Actually, the US did find Microsoft guilty of anti-trust. Then Microsoft appealed, complaining about the derison with which Judge Jackson had met their case (which was a complete shambles, and included Jim Allchin being caught perjuring himself). Before the appeal got underway, George Bush became president, and instituted a business friendly policy. Nevertheless, the appeals court upheld all the original judgments from the original trial; however because of the new business-friendly policy, they scrapped all the penalties, letting Microsoft off scot-free.

The different between the US and the EU, is that in most countries in the EU, and in the EU as a whole, there is a wide gap between the executive branch and the judiciary, which makes it extraordinarily difficult, if not impossible, for politicians to affect the outcome of legal trials. For example, most countries in the EU don't give the president / prime-minister the right to pardon criminals.

Reply Parent Score: 5

RE[5]: EU sucks
by n4cer on Fri 27th Jul 2007 14:29 in reply to "RE[4]: EU sucks"
n4cer Member since:

Anyone actually following the case would know that the political change had nothing to do with MS' successes. Read the transcripts. It was the severe lack of evidence from MS' "competitors". They tried to make a case based on pure supposition ("MS could do this...") rather than facts ("MS did do this..."), could not prove in many cases that any claimed anti-competitive behavior outweighed consumer and market benefit or lacked technical merit (e.g., IE integration), and offered remedies that were harmful to consumers and third-party vendors, and were unimplementable (e.g., ripping out IE and not accounting for the loss of functionality in ISV applications, or suggesting MS distribute 67 CDs worth of Windows builds in various configurations). They also tried to blame MS for their own coding errors (e.g., both Apple and Real tried to blame MS for breaking their software when in both cases the breaks were caused by coding errors in their own products that MS helped them fix).
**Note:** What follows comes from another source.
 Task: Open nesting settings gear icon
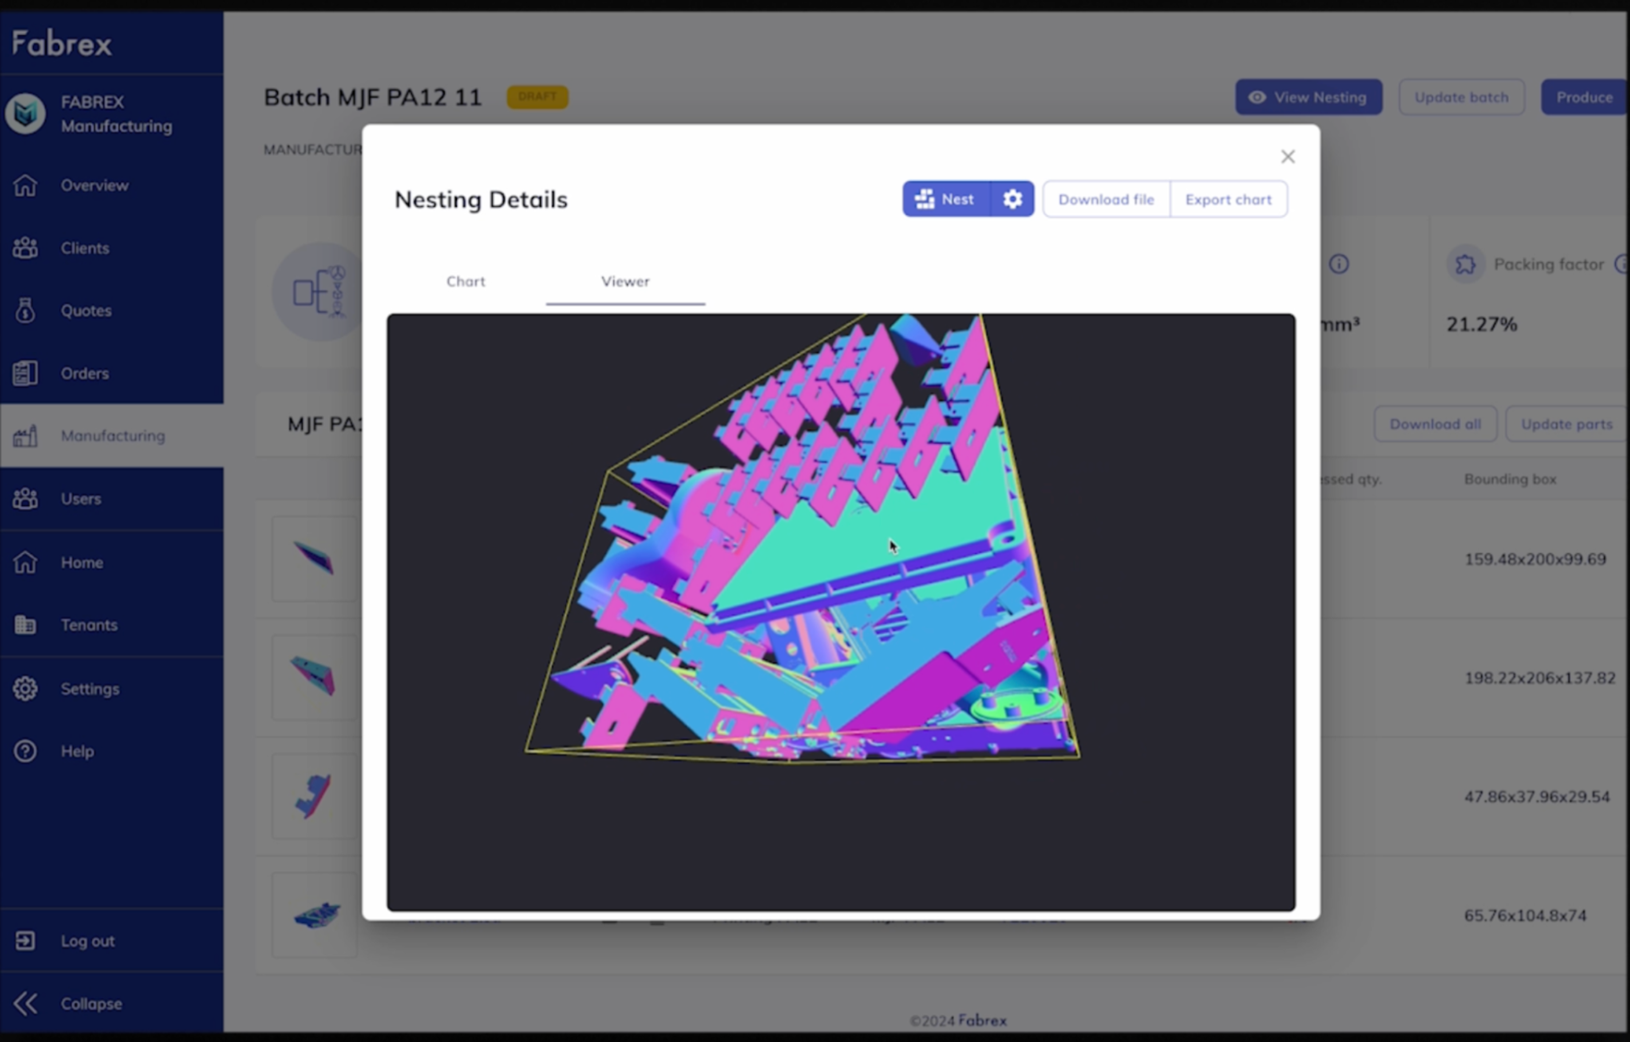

About the only issues related to that case that stuck were the Java copyright infringement issues which MS chose not to go back and argue, and the OEM contract issues. The difference between the US and EC is that the EC has no problems covering for the ineptness of MS' competitors.

Reply Parent Score: 5

RE[6]: EU sucks
by rcsteiner on Fri 27th Jul 2007 15:35 in reply to "RE[5]: EU sucks"
rcsteiner Member since:

Your statement is incorrect. Microsoft was found guilty of monopoly abuse, and the appeals court did not overturn that. The Findings of Fact in the original case are still valid -- they were upheld in their entirety through the entire appeals process in the US.